When a word ends in "*u*", is it natural to make a small "*skj*" sound after?  Or perhaps a small "*kj*" sound?


----------



## Vikingo

No, it isn't. Unless you've hurt yourself, and are trying to say "au". An extra "skj" there would communicate to everyone that it wasn't on purpose.


----------



## mezzoforte

Can you think of two words which are almost identical, except one ends in "u" and the other in either "uskj" or "ukj".

Thx


----------



## Vikingo

You're gonna have to come up with some kind of rudimentary context here, but say "du" (you) and "dusj" (shower) could fit the bill.


----------



## mezzoforte

hmmm.... one related question: will "dusj" have a short "u"?  If so, if you say "dusj" with a long "u", and just barely ended with a "sj", would that sound like "du"?

What about "dukj", with a long "u" and barely pronounced the "kj"?


----------



## cevita

> When a word ends in "u", is it natural to make a small "skj" sound after? Or perhaps a small "kj" sound?


I don't think I understand your question.. 

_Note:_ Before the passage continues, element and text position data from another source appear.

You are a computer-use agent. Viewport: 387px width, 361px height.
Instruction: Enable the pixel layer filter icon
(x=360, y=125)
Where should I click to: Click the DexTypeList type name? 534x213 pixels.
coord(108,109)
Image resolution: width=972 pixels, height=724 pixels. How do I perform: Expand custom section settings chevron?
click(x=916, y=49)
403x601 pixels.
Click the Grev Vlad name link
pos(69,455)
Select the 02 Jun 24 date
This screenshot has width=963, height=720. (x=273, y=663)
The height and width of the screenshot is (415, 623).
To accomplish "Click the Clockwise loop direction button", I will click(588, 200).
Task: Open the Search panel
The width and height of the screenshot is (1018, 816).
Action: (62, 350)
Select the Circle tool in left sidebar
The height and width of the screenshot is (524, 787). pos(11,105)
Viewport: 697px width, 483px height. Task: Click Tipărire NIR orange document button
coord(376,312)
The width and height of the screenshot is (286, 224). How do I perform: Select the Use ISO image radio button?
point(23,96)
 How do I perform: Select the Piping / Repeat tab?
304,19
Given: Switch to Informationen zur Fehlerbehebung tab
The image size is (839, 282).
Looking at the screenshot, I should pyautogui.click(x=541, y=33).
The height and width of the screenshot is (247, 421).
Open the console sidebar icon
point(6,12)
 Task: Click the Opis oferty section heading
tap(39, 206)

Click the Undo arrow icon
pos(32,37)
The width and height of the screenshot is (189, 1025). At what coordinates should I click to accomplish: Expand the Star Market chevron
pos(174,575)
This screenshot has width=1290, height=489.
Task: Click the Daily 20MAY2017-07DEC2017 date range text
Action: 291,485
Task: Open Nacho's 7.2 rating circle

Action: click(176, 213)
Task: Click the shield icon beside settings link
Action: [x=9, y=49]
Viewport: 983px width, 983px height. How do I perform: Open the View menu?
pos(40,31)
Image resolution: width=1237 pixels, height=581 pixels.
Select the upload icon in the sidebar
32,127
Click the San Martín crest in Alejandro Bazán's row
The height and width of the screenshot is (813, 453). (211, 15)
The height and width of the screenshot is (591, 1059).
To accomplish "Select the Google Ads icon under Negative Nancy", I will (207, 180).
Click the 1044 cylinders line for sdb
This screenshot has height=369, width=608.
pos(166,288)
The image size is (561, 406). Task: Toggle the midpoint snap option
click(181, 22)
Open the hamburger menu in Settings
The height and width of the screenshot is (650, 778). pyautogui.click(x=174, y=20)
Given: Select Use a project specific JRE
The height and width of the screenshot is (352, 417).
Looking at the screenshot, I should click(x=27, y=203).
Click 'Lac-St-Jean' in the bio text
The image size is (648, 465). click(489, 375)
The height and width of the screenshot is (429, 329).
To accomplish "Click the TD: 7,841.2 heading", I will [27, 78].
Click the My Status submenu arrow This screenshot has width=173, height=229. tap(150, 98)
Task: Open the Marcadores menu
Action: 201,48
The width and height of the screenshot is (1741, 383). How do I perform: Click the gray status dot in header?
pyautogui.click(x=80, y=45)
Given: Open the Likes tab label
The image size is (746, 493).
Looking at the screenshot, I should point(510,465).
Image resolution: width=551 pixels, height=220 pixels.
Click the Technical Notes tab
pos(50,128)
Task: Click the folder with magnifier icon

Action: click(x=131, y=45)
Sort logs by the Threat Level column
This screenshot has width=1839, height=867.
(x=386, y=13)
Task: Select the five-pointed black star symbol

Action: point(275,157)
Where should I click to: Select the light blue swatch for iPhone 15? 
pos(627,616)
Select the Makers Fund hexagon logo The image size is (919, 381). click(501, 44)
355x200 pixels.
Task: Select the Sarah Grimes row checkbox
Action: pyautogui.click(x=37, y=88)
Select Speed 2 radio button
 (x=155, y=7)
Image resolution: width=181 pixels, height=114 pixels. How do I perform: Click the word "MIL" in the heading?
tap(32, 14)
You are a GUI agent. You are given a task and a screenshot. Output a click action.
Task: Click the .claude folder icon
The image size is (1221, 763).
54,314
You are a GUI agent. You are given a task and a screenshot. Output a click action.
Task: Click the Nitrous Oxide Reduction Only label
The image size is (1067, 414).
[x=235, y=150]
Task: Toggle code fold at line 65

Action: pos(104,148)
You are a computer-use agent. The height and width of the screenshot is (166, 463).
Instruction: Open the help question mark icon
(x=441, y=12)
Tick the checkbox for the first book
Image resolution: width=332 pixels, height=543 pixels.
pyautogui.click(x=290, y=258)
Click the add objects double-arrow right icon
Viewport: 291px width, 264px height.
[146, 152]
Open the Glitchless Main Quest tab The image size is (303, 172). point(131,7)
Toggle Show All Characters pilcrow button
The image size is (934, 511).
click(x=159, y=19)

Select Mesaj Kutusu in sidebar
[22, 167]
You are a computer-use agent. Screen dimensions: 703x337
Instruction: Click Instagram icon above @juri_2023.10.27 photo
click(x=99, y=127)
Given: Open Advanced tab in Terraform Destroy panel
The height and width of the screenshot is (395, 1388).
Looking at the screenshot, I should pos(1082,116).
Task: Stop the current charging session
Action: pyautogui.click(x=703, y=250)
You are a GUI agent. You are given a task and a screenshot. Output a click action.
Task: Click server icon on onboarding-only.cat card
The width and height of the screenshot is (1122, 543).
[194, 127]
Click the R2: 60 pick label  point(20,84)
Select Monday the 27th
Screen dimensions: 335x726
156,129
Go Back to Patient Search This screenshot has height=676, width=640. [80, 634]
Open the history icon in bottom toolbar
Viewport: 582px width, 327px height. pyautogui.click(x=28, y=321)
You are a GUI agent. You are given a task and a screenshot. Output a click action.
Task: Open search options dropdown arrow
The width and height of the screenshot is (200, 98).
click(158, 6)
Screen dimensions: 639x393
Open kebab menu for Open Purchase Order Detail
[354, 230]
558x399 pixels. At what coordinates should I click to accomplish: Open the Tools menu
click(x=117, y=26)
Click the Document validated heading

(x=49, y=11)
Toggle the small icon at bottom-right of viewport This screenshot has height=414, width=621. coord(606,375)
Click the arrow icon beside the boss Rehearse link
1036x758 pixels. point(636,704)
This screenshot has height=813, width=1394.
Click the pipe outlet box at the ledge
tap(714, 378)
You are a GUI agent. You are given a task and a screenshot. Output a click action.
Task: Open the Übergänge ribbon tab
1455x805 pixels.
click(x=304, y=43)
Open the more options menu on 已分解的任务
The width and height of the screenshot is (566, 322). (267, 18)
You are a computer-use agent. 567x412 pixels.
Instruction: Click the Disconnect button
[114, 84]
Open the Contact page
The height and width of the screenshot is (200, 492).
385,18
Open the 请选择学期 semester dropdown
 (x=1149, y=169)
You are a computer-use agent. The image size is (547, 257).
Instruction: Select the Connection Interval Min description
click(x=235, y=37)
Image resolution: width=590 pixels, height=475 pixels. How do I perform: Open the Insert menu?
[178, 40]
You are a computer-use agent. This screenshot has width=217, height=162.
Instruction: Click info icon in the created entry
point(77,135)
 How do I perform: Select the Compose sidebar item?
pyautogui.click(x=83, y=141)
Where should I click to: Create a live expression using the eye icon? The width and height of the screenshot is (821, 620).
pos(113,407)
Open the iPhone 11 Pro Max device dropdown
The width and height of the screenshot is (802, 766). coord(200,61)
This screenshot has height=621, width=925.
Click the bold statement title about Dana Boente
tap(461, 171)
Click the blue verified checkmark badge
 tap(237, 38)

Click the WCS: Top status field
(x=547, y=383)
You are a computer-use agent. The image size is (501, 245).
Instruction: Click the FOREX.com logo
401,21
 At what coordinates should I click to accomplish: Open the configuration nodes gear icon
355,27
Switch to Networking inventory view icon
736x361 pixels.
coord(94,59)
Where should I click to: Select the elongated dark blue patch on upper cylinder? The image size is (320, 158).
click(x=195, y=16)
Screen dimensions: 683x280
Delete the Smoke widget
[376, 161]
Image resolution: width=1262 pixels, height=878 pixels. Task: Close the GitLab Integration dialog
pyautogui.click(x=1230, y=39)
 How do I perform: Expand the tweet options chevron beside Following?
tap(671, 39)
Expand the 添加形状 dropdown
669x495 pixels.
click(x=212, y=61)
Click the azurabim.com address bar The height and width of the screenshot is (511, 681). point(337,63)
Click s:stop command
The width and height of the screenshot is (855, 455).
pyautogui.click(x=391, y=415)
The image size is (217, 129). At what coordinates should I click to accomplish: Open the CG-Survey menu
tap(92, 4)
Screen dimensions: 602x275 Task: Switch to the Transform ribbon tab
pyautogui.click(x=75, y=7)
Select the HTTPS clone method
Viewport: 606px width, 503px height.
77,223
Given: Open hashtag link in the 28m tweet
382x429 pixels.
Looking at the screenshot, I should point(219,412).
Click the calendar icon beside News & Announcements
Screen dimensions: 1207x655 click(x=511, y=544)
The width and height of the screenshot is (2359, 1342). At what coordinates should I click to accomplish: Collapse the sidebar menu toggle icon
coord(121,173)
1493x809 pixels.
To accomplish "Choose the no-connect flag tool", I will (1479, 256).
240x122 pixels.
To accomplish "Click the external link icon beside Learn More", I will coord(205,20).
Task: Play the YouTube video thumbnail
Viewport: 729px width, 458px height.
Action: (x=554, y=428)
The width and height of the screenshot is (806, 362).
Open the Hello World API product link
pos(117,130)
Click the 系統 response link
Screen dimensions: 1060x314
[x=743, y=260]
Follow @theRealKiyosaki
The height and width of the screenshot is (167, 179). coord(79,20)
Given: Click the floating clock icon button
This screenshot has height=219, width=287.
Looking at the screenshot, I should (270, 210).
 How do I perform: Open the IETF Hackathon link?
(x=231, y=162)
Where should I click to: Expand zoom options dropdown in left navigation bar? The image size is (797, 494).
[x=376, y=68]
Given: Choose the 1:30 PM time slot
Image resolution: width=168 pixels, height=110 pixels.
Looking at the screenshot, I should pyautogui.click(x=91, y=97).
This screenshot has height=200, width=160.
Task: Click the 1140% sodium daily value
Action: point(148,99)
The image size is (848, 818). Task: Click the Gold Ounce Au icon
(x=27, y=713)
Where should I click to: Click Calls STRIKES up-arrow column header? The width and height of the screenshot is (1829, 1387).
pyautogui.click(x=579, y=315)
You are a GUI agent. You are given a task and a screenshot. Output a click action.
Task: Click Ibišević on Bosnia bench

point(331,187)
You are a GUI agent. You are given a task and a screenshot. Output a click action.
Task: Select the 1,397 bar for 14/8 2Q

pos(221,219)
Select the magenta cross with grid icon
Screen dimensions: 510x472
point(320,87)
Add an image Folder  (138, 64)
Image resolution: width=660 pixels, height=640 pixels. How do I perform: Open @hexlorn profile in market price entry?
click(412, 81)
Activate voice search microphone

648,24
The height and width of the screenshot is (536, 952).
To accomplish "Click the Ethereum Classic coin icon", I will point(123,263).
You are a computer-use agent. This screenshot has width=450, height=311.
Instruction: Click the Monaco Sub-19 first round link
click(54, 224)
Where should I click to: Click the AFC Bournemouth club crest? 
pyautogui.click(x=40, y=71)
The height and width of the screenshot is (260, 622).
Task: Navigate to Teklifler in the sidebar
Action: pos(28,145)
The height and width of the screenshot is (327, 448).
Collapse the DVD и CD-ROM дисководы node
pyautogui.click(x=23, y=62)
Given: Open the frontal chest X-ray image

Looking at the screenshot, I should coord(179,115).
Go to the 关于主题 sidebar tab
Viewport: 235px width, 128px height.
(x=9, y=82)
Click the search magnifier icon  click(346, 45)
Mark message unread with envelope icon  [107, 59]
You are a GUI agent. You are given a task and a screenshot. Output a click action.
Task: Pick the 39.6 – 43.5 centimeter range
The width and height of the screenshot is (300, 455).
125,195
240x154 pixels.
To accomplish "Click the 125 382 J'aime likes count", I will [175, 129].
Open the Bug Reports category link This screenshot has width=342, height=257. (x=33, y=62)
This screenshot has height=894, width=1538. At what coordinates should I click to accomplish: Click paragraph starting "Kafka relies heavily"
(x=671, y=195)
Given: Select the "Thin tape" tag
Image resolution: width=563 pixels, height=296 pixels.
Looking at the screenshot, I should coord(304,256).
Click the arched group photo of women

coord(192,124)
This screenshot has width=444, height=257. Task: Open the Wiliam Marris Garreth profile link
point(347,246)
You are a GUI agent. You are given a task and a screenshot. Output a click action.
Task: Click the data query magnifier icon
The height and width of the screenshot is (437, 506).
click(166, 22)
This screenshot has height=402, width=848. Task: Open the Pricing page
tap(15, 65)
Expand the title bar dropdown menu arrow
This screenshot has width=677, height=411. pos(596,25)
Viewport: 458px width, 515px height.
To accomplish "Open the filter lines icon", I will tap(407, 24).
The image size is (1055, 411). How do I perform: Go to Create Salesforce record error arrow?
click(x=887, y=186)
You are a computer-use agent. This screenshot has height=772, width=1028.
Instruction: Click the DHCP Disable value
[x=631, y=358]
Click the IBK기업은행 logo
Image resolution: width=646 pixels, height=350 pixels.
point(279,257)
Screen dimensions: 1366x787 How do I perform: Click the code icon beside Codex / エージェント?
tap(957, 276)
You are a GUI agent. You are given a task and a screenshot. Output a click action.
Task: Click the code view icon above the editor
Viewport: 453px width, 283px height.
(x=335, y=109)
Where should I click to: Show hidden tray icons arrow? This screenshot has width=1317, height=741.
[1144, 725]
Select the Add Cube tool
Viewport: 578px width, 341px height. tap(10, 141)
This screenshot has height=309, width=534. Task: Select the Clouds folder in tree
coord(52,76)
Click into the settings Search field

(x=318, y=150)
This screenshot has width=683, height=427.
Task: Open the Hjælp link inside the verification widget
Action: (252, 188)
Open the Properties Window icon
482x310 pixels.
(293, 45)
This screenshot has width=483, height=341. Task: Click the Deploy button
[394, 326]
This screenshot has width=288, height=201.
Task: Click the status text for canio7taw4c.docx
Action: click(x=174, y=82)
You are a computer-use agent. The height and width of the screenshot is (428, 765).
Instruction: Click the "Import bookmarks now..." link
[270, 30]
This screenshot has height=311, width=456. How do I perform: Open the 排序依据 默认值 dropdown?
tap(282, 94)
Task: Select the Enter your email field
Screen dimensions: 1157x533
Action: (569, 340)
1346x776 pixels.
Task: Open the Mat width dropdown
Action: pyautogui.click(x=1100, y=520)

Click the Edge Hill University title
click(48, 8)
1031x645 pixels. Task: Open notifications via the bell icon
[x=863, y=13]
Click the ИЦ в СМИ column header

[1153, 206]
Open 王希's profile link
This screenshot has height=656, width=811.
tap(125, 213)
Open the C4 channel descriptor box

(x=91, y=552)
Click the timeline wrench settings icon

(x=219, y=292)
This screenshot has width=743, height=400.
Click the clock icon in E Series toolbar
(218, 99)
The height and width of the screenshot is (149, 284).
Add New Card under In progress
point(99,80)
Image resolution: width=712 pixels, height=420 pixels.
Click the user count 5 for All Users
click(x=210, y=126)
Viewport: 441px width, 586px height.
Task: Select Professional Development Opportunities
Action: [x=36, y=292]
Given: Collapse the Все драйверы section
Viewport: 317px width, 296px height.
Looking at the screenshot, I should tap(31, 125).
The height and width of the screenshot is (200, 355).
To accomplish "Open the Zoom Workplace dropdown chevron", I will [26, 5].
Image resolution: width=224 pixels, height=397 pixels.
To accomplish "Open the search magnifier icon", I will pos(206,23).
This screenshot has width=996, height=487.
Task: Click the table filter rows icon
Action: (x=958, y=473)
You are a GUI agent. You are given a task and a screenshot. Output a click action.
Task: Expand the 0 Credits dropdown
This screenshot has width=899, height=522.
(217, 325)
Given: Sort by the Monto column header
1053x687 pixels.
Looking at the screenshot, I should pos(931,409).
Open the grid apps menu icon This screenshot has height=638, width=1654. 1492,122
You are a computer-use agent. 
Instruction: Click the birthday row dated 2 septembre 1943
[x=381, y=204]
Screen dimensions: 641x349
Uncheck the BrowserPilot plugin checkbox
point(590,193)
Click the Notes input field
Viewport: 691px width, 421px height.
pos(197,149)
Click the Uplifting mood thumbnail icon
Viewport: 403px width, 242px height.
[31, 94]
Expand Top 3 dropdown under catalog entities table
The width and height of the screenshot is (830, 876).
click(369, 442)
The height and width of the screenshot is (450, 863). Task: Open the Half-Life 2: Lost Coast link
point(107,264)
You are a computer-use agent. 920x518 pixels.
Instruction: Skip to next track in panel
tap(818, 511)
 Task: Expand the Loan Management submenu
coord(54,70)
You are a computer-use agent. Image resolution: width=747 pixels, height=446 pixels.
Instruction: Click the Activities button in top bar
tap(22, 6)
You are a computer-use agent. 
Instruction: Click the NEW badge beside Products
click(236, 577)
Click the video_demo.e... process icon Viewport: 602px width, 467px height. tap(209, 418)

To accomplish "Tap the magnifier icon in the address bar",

I have never heard anyone end a sentence with a "skj" or "kj" sound. 
Where did you hear that? (curious)


----------



## mezzoforte

No, I meant, can you barely pronounce "skj" or "kj" at the end of saying "du".  It's not deliberate, it's just because you might exhale a while longer after you stop voicing the "u", and it could sound like this fricative "skj" or "kj"..... but it's not real, it's just a natural accident.

For instance, English words that end in vowel sound always end in with a "w" or a "y" sound... but it's not real, it's just... what we do.
This makes it hard to learn French, which doesn't allow this.


----------



## kirsitn

mezzoforte said:


> No, I meant, can you barely pronounce "skj" or "kj" at the end of saying "du".



Not unless you actually want to say "dusj". Why would you want to end the "u" with anything other than a "u"?

Norwegian has the same type of vowel system as French in that a single vowel is always pronounced as a single sound. Diphtongs are always spelled out, unlike in English where you often have a single vowel that's pronounced like a diphtong. (There are a couple of dialects that don't follow this rule, but the majority of the dialects (including Oslo) don't use diphtongs in other words than those that have written diphtongs.)


----------



## kirsitn

mezzoforte said:


> hmmm.... one related question: will "dusj" have a short "u"?  If so, if you say "dusj" with a long "u", and just barely ended with a "sj", would that sound like "du"?



Yes, dusj has a short u. The lenght of the u in du depends on how you say it. If you're calling out to someone one the street (Hey, you!), it can be rather short, but normally it's medium/long. Saying dusj with a long u just sounds weird and not like du.


----------



## mezzoforte

Perfect!!!!


----------